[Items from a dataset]

********************

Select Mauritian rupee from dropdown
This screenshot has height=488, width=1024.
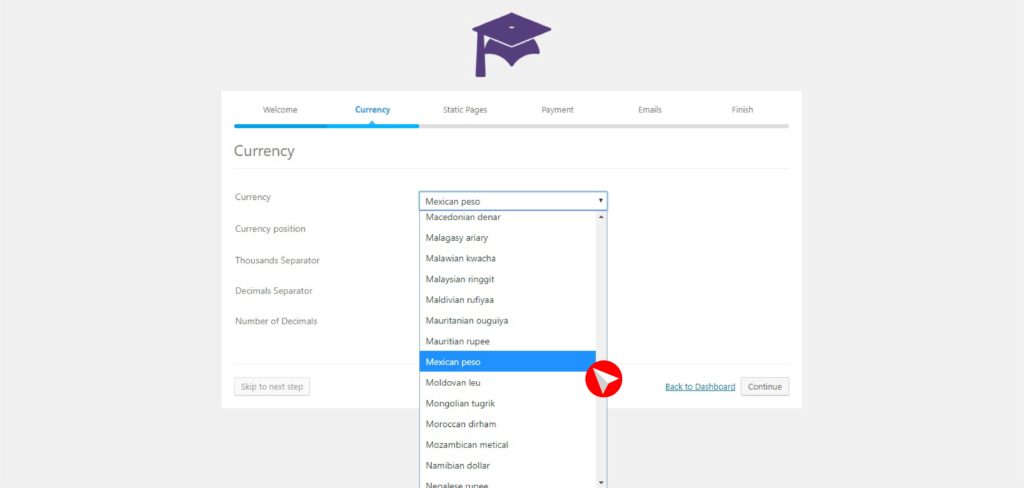coord(458,341)
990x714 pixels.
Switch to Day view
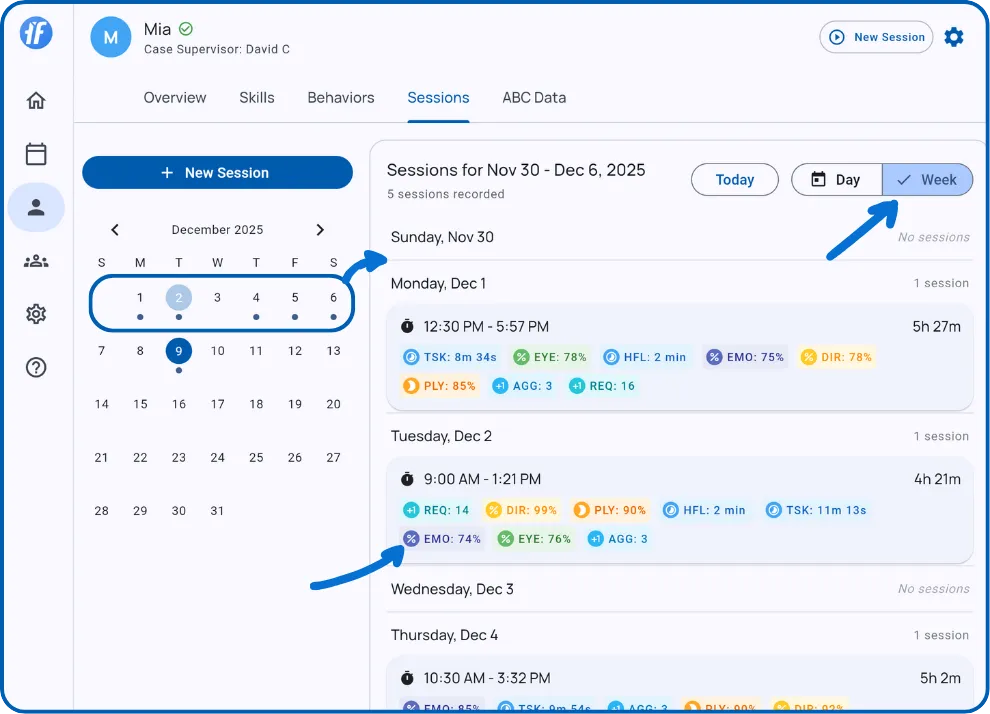[x=836, y=179]
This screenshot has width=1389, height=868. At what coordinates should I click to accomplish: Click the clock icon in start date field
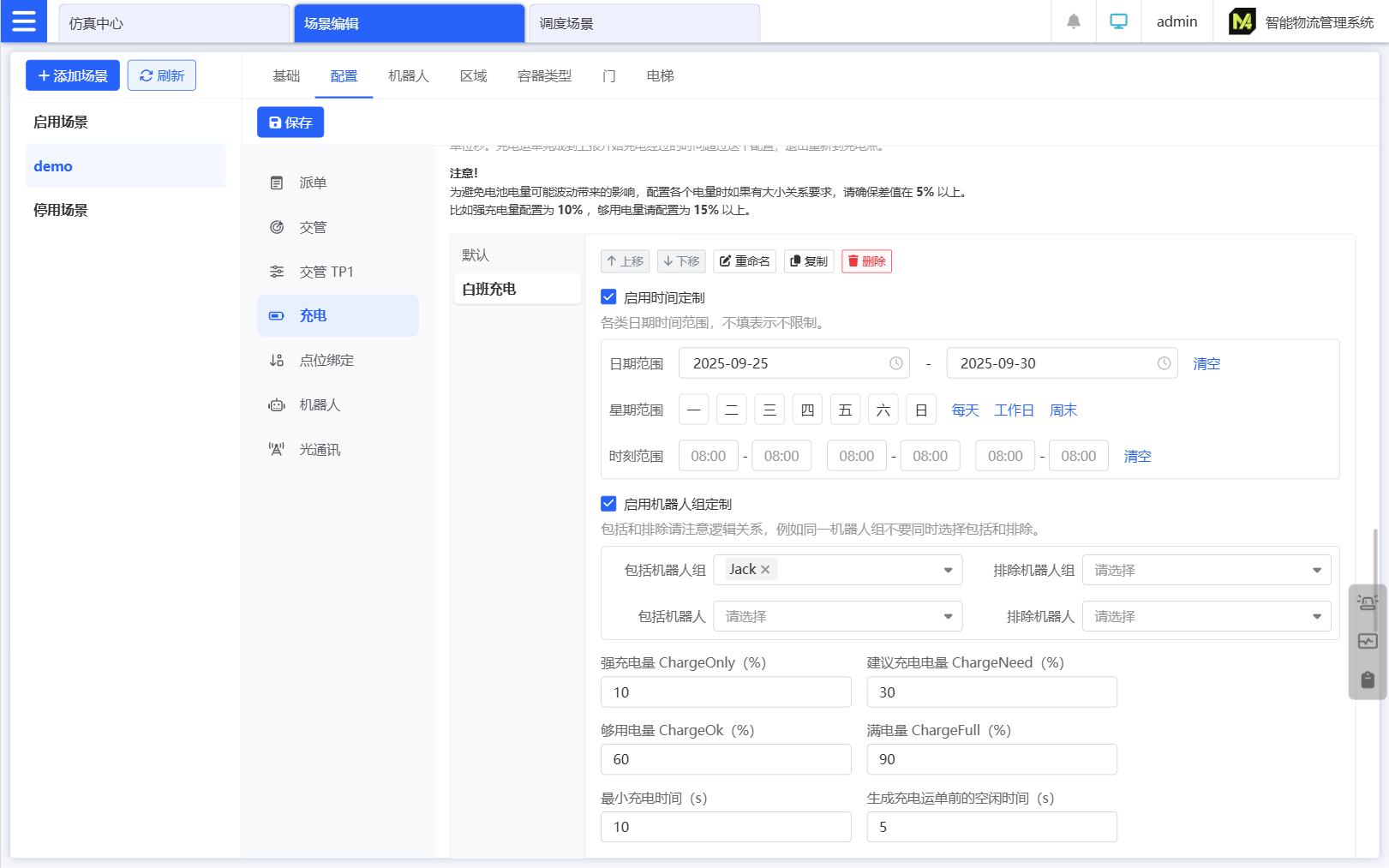(895, 363)
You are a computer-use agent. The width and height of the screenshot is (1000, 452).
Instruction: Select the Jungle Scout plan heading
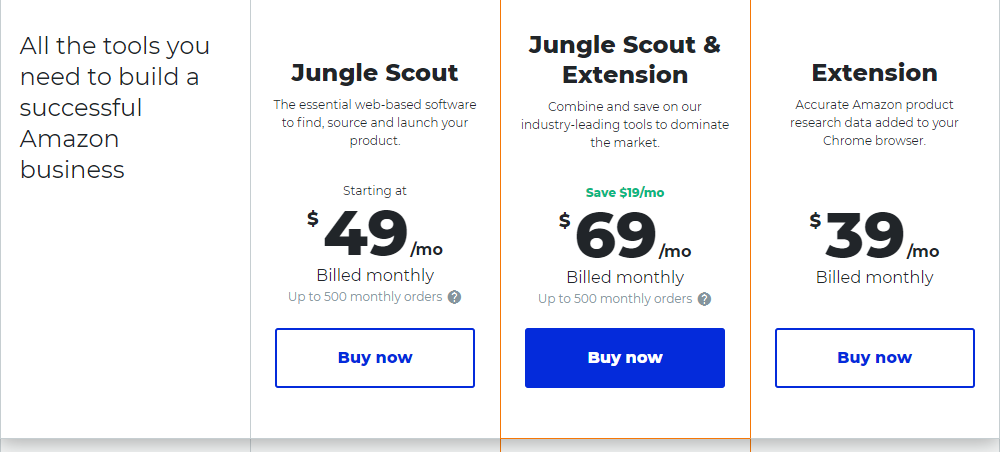tap(375, 73)
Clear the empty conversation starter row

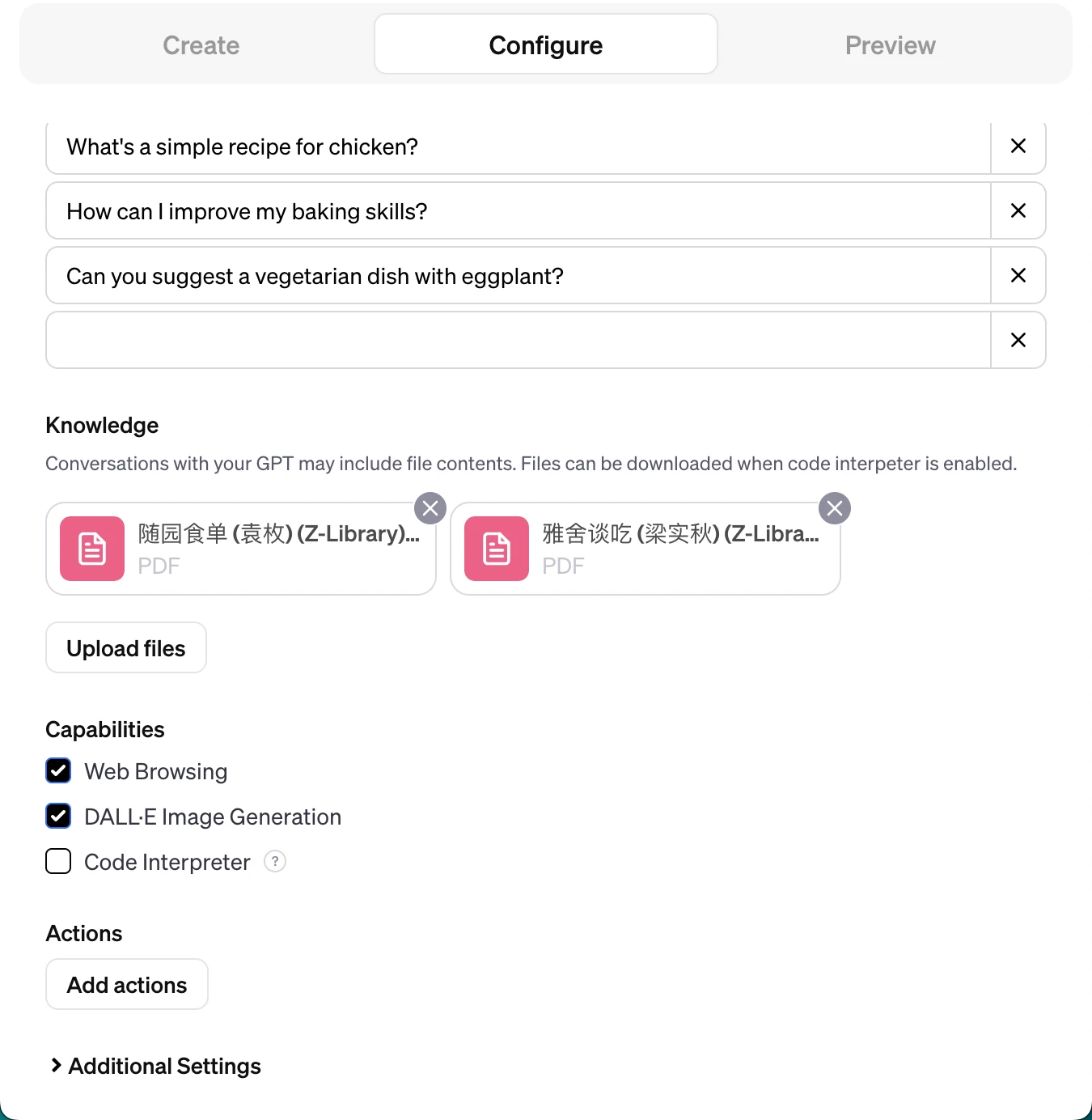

********************

» Exercise brief
Type the entries again verbatim. Drop the images.

» Answer box
Select Mauritian rupee from dropdown
This screenshot has height=488, width=1024.
coord(458,341)
990x714 pixels.
Switch to Day view
[x=836, y=179]
This screenshot has width=1389, height=868. At what coordinates should I click to accomplish: Click the clock icon in start date field
(895, 363)
You are a computer-use agent. The width and height of the screenshot is (1000, 452).
Instruction: Select the Jungle Scout plan heading
tap(375, 73)
Clear the empty conversation starter row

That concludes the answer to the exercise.